**The problem**
Pictures aside, reproduce exactly and only the lines from the one containing "Instruction: Choose the" through the end of the records.

**Dataset entries**
- Opening Delimiter -
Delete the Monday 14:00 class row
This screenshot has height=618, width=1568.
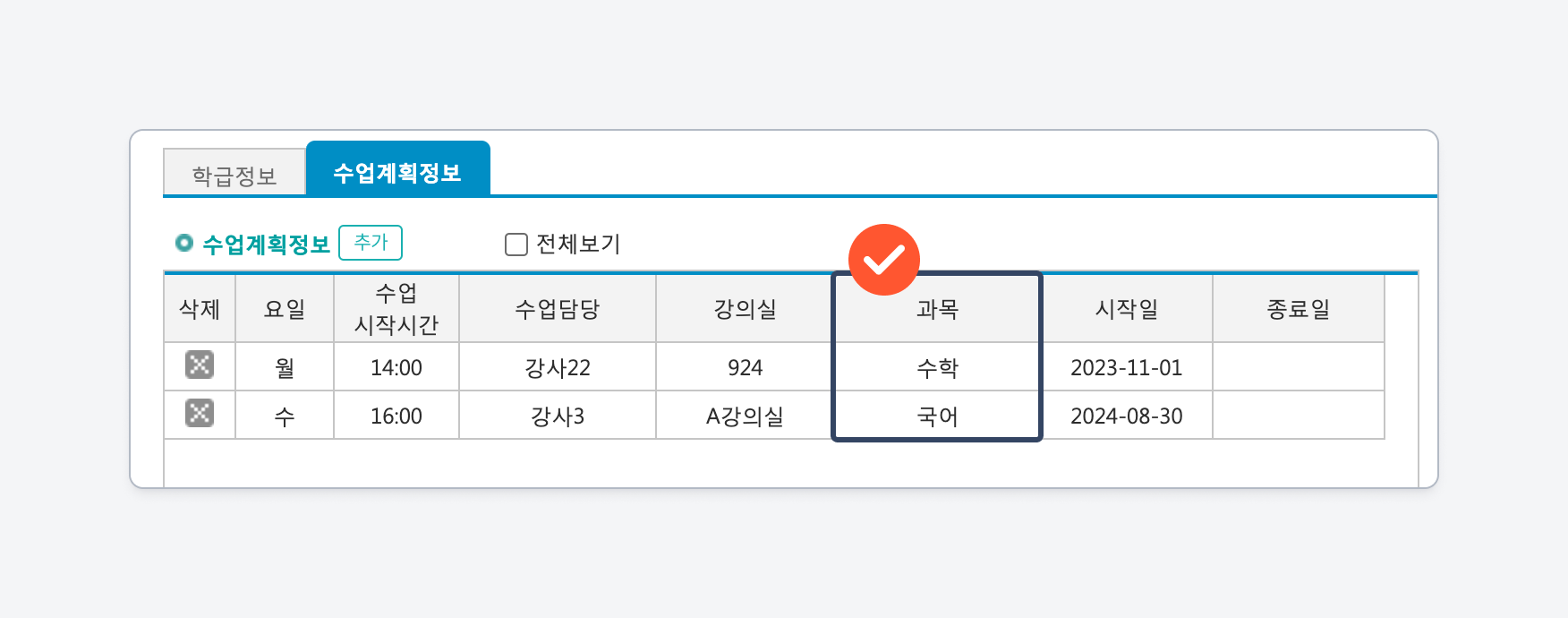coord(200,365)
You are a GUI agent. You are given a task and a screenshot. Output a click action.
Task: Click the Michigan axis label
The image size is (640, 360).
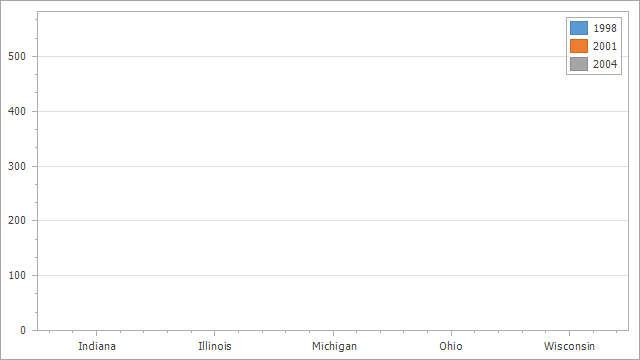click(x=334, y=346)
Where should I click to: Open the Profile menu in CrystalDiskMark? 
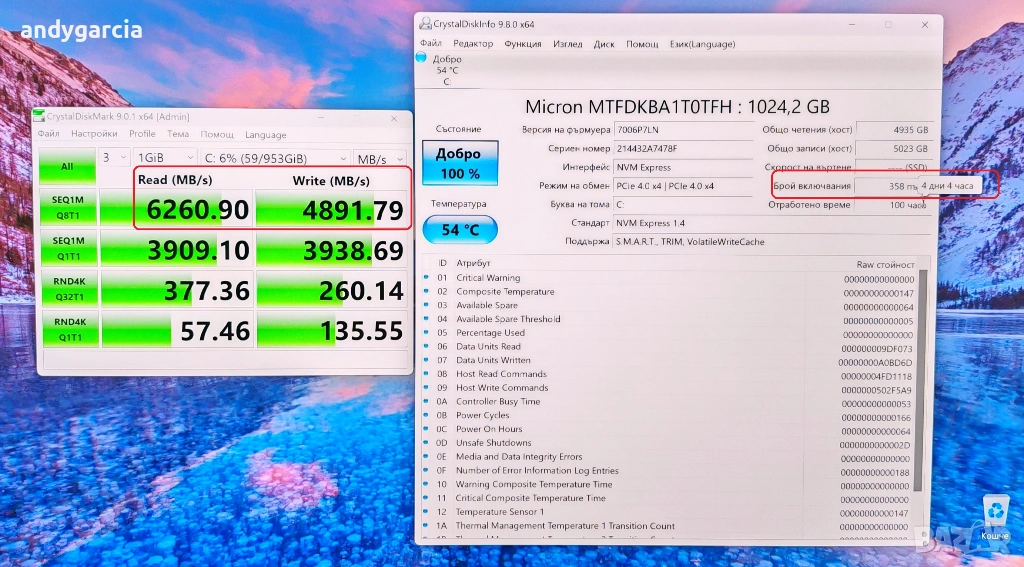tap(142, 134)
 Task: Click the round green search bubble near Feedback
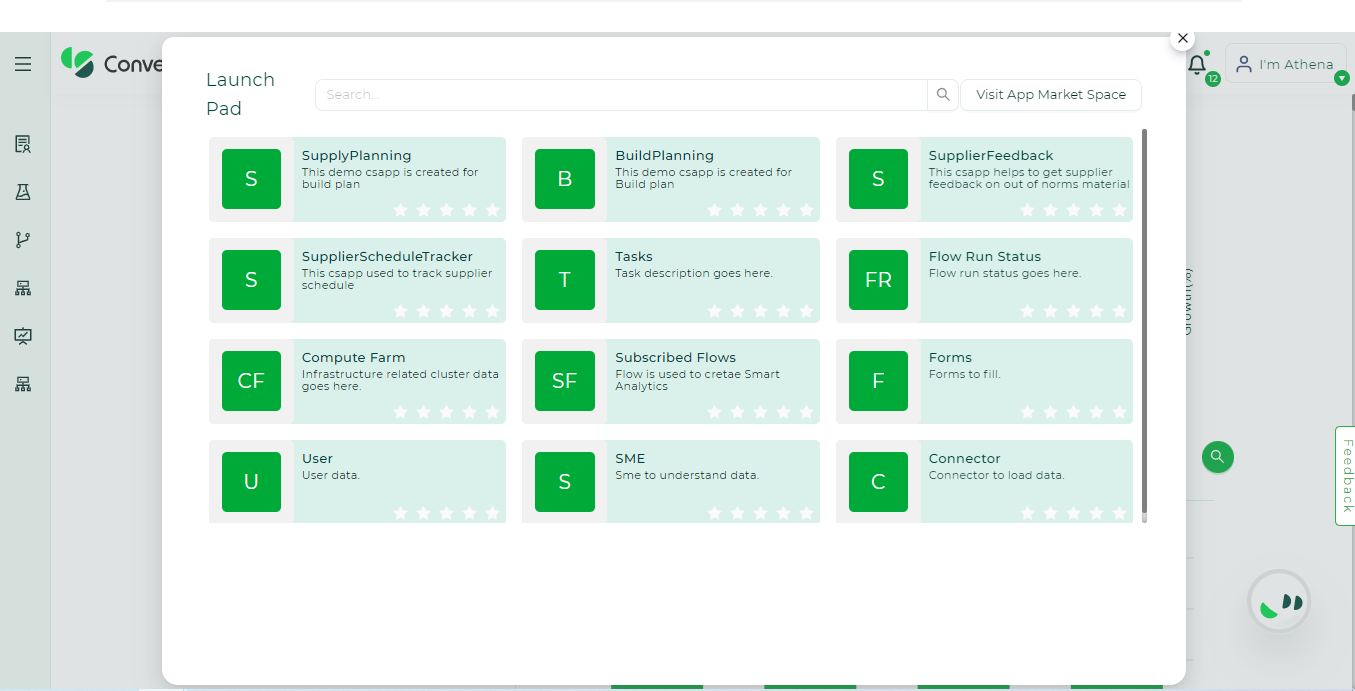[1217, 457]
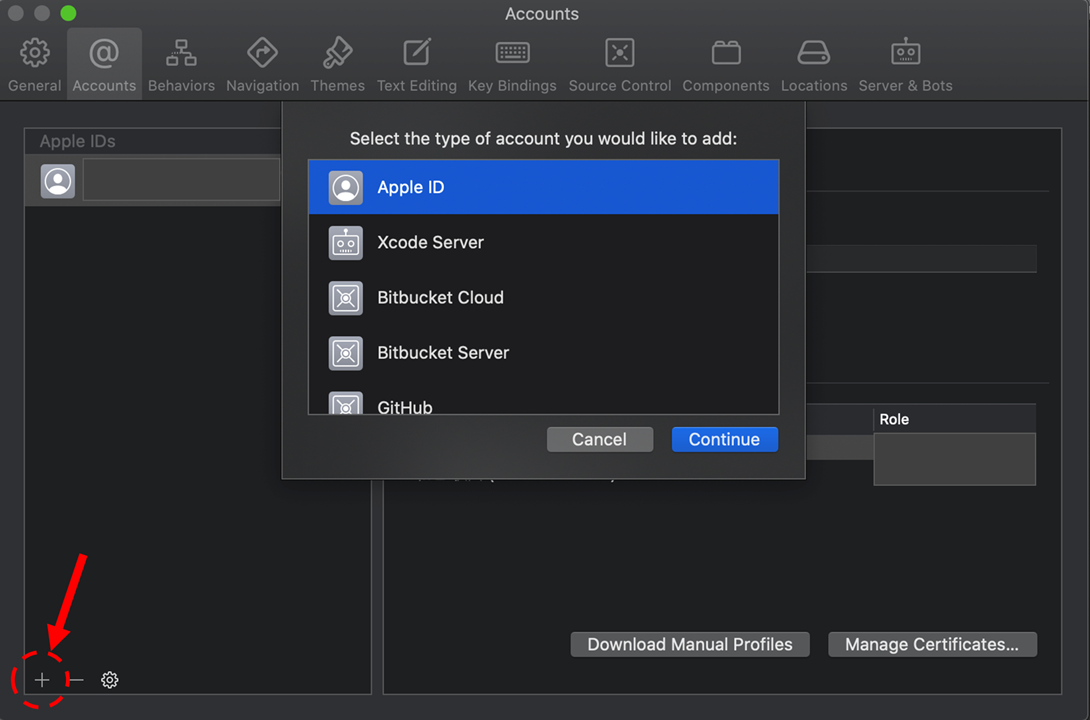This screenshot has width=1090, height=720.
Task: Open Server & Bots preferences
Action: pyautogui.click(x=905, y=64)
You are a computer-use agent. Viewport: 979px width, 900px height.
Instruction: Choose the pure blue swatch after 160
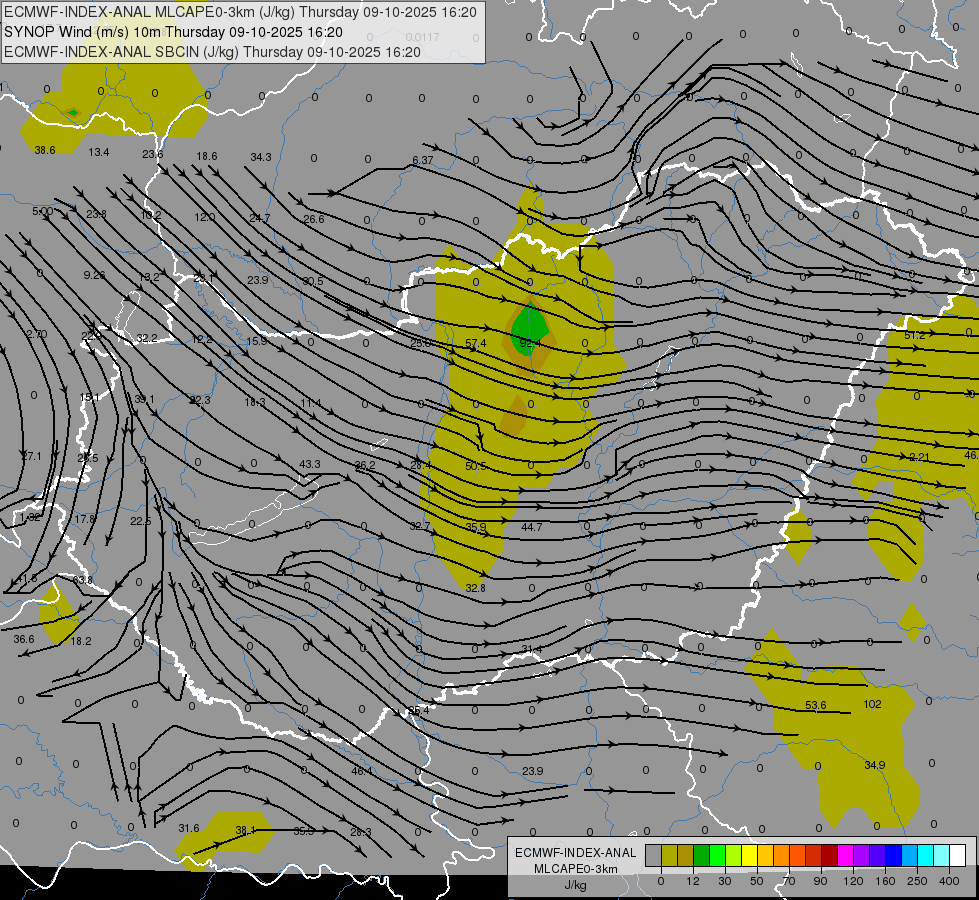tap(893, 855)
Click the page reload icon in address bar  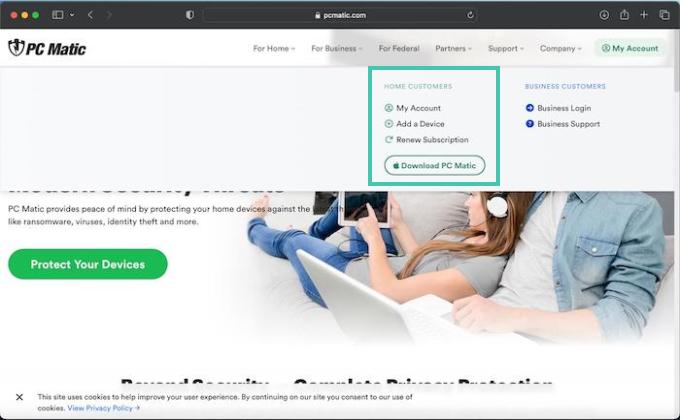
- Closing Delimiter -
**Exercise answer**
Instruction: Choose the pure blue swatch after 160
tap(893, 855)
Click the page reload icon in address bar  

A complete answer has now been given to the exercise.